▶ _Your assignment_
Transcribe all records exactly; omit pictures.

Source data
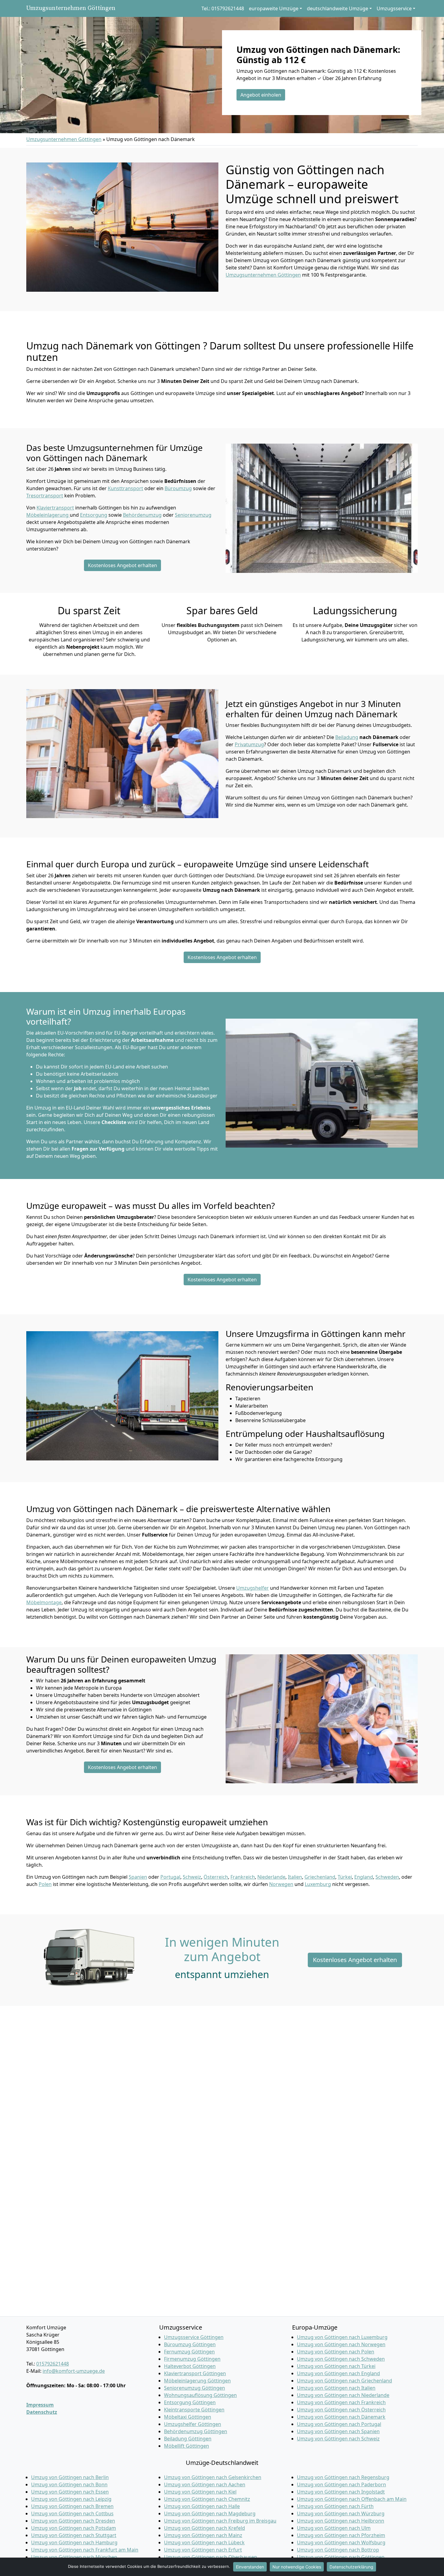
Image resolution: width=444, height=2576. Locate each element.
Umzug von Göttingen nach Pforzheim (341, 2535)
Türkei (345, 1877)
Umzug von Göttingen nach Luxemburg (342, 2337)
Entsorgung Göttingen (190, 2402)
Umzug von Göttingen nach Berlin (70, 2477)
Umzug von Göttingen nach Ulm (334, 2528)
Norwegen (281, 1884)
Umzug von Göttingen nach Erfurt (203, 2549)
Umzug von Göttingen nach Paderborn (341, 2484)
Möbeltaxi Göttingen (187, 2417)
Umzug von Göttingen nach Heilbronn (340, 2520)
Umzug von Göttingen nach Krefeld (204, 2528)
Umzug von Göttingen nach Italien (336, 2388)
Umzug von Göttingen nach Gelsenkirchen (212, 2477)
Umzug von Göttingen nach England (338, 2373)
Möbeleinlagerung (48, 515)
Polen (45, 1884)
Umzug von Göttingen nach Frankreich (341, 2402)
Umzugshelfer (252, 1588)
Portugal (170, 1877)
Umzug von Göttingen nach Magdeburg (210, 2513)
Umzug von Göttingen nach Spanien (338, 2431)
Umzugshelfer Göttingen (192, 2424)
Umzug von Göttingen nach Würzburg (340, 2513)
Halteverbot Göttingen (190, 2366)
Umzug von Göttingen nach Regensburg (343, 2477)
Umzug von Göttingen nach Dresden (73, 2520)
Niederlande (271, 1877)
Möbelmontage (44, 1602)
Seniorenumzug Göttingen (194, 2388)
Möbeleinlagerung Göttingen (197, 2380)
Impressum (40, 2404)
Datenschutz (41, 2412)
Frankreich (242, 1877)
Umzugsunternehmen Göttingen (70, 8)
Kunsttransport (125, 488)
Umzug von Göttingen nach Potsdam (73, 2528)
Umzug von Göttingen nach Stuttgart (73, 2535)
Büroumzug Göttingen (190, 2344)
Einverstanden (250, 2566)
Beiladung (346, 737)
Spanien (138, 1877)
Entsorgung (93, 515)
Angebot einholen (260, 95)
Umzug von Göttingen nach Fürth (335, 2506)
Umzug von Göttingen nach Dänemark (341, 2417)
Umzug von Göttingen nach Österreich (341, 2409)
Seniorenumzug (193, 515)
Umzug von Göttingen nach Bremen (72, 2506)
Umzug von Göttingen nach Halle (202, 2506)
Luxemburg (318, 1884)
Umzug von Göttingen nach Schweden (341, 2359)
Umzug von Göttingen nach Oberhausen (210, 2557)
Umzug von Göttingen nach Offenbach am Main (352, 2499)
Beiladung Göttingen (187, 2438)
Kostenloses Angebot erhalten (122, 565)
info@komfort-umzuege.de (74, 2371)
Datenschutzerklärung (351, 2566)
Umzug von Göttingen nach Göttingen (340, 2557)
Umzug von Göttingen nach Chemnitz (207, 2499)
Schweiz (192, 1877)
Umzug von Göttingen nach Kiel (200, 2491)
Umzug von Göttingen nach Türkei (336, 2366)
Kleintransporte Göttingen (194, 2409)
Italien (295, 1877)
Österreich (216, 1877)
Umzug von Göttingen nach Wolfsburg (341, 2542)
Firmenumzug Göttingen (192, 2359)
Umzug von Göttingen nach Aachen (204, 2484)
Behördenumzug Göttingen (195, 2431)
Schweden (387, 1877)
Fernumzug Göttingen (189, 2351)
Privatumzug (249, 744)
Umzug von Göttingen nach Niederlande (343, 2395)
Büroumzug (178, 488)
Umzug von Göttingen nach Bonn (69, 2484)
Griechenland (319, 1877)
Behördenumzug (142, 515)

▶ _Expected answer_
Image resolution: width=444, height=2576. Locate each element.
Umzug von Göttingen nach Pforzheim (341, 2535)
Türkei (345, 1877)
Umzug von Göttingen nach Luxemburg (342, 2337)
Entsorgung Göttingen (190, 2402)
Umzug von Göttingen nach Berlin (70, 2477)
Umzug von Göttingen nach Ulm (334, 2528)
Norwegen (281, 1884)
Umzug von Göttingen nach Erfurt (203, 2549)
Umzug von Göttingen nach Paderborn (341, 2484)
Möbeltaxi Göttingen (187, 2417)
Umzug von Göttingen nach Heilbronn (340, 2520)
Umzug von Göttingen nach Krefeld (204, 2528)
Umzug von Göttingen nach Italien (336, 2388)
Umzug von Göttingen nach Gelsenkirchen (212, 2477)
Umzug von Göttingen nach England (338, 2373)
Möbeleinlagerung (48, 515)
Polen (45, 1884)
Umzug von Göttingen nach Frankreich (341, 2402)
Umzugshelfer (252, 1588)
Portugal (170, 1877)
Umzug von Göttingen nach Magdeburg (210, 2513)
Umzug von Göttingen nach Spanien (338, 2431)
Umzugshelfer Göttingen (192, 2424)
Umzug von Göttingen nach Würzburg (340, 2513)
Halteverbot Göttingen (190, 2366)
Umzug von Göttingen nach Regensburg (343, 2477)
Umzug von Göttingen nach Dresden (73, 2520)
Niederlande (271, 1877)
Möbelmontage (44, 1602)
Seniorenumzug Göttingen (194, 2388)
Möbeleinlagerung Göttingen (197, 2380)
Impressum (40, 2404)
Datenschutz (41, 2412)
Frankreich (242, 1877)
Umzugsunternehmen Göttingen (70, 8)
Kunsttransport (125, 488)
Umzug von Göttingen nach Potsdam (73, 2528)
Umzug von Göttingen nach Stuttgart (73, 2535)
Büroumzug Göttingen (190, 2344)
Einverstanden (250, 2566)
Beiladung (346, 737)
Spanien (138, 1877)
Entsorgung (93, 515)
Angebot einholen (260, 95)
Umzug von Göttingen nach Fürth (335, 2506)
Umzug von Göttingen nach Dänemark (341, 2417)
Umzug von Göttingen nach Österreich (341, 2409)
Seniorenumzug (193, 515)
Umzug von Göttingen nach Bremen (72, 2506)
Umzug von Göttingen nach Halle (202, 2506)
Luxemburg (318, 1884)
Umzug von Göttingen nach Schweden (341, 2359)
Umzug von Göttingen nach Oberhausen (210, 2557)
Umzug von Göttingen nach Offenbach am Main (352, 2499)
Beiladung Göttingen (187, 2438)
Kostenloses Angebot erhalten (122, 565)
info@komfort-umzuege.de (74, 2371)
Datenschutzerklärung (351, 2566)
Umzug von Göttingen nach Göttingen (340, 2557)
Umzug von Göttingen nach Chemnitz (207, 2499)
Schweiz (192, 1877)
Umzug von Göttingen nach Kiel (200, 2491)
Umzug von Göttingen nach Türkei (336, 2366)
Kleintransporte Göttingen (194, 2409)
Italien (295, 1877)
Österreich (216, 1877)
Umzug von Göttingen nach Wolfsburg (341, 2542)
Firmenumzug Göttingen (192, 2359)
Umzug von Göttingen nach Aachen (204, 2484)
Behördenumzug Göttingen (195, 2431)
Schweden (387, 1877)
Fernumzug Göttingen (189, 2351)
Privatumzug (249, 744)
Umzug von Göttingen nach Niederlande (343, 2395)
Büroumzug (178, 488)
Umzug von Göttingen nach Bonn (69, 2484)
Griechenland (319, 1877)
Behördenumzug (142, 515)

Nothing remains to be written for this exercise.